There is little published research on the distribution of Si in plants. For species in which it has been documented, Si is not uniformly distributed throughout the plant. Rice grown in nutrient solution with 150 ppm SiO2 (70 mg·L−1 Si) averaged 9800 mg·kg−1 Si in roots, 57,000 mg·kg−1 in leaf sheaths, and 63,000 mg·kg−1 in leaf blades, on a dry weight basis, as calculated from values reported as %SiO2 (Yoshida et al., 1962). In oat, Si ranged from 280 mg·kg−1 in caryopses to 36,000 mg·kg−1 in inflorescences, with more than 40% of total aboveground Si localized in inflorescences (Jones and Handreck, 1967). Kamenidou et al. (2008) compared the effects of different sources of Si supplementation on tissue Si concentration of sunflower ‘Ring of Fire’ grown in a peat-based soilless substrate, and although tissue concentrations were not compared within a treatment, reported that leaf Si concentrations (4900–15,300 mg·kg−1) were greater than those in flowers (3800–5100 mg·kg−1) or stems (2900–4200 mg·kg−1).
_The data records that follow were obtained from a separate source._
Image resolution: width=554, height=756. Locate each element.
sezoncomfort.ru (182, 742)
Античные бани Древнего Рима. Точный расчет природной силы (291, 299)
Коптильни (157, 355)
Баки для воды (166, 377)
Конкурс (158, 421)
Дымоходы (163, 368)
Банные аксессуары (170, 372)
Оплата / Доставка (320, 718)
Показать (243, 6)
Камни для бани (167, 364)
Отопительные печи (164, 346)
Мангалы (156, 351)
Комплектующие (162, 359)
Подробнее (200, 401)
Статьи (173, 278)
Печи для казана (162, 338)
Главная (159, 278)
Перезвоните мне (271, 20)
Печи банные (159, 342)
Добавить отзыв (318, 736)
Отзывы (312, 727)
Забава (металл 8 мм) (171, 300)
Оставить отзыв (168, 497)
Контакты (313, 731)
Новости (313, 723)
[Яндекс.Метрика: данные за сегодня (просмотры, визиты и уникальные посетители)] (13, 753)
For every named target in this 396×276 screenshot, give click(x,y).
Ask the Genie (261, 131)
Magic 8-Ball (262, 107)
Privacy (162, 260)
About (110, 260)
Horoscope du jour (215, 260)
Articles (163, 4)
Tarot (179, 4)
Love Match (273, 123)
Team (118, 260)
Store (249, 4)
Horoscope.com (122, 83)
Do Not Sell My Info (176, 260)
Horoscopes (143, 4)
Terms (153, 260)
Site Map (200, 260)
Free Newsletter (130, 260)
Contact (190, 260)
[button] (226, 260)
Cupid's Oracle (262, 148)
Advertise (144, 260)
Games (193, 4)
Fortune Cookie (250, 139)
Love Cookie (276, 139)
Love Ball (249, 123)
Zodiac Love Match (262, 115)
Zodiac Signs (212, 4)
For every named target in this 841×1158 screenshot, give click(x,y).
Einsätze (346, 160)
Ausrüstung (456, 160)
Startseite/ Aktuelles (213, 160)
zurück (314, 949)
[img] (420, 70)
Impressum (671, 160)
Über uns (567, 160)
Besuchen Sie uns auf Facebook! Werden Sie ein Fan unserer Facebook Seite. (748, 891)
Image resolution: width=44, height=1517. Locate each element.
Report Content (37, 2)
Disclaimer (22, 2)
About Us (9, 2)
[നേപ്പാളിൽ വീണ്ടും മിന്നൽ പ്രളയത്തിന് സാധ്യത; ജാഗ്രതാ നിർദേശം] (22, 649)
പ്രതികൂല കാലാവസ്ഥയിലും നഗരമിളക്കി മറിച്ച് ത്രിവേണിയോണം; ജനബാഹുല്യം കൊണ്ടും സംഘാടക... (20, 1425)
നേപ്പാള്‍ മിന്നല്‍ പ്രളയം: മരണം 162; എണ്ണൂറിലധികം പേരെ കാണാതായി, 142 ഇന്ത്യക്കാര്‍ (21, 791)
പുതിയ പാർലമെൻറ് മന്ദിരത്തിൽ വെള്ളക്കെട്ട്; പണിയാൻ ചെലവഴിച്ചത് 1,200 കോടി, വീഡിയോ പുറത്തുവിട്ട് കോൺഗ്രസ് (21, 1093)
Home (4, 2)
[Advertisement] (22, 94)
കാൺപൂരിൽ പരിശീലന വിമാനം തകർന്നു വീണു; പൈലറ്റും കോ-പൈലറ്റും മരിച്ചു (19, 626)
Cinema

Knowledge of Si distribution in plants is critical for using Si to mitigate plant stresses that are tissue specific. For example, the common greenhouse pathogen botrytis (Botrytis cinerea) typically attacks flowers and leaves, whereas pythium (Pythium ultimum) causes root rot. If, for instance, flowers were found to contain appreciable quantities of Si, follow-up studies could investigate whether the accumulation of Si can provide protection against fungal pathogens like botrytis and offer growers a nonpesticide alternative to include in their pest management rotation.
The objective of this study was to document Si distribution in greenhouse crops to better understand how it might (or might not) be useful for mitigating stress in these species. Specifically, the experiment was designed to evaluate Si accumulation and distribution in roots, leaves, stems, and flowers of plants, using parboiled rice hulls as the source of supplemental Si. Two species were selected: petunia, classified as a nonaccumulator of Si, and sunflower, classified as a Si accumulator.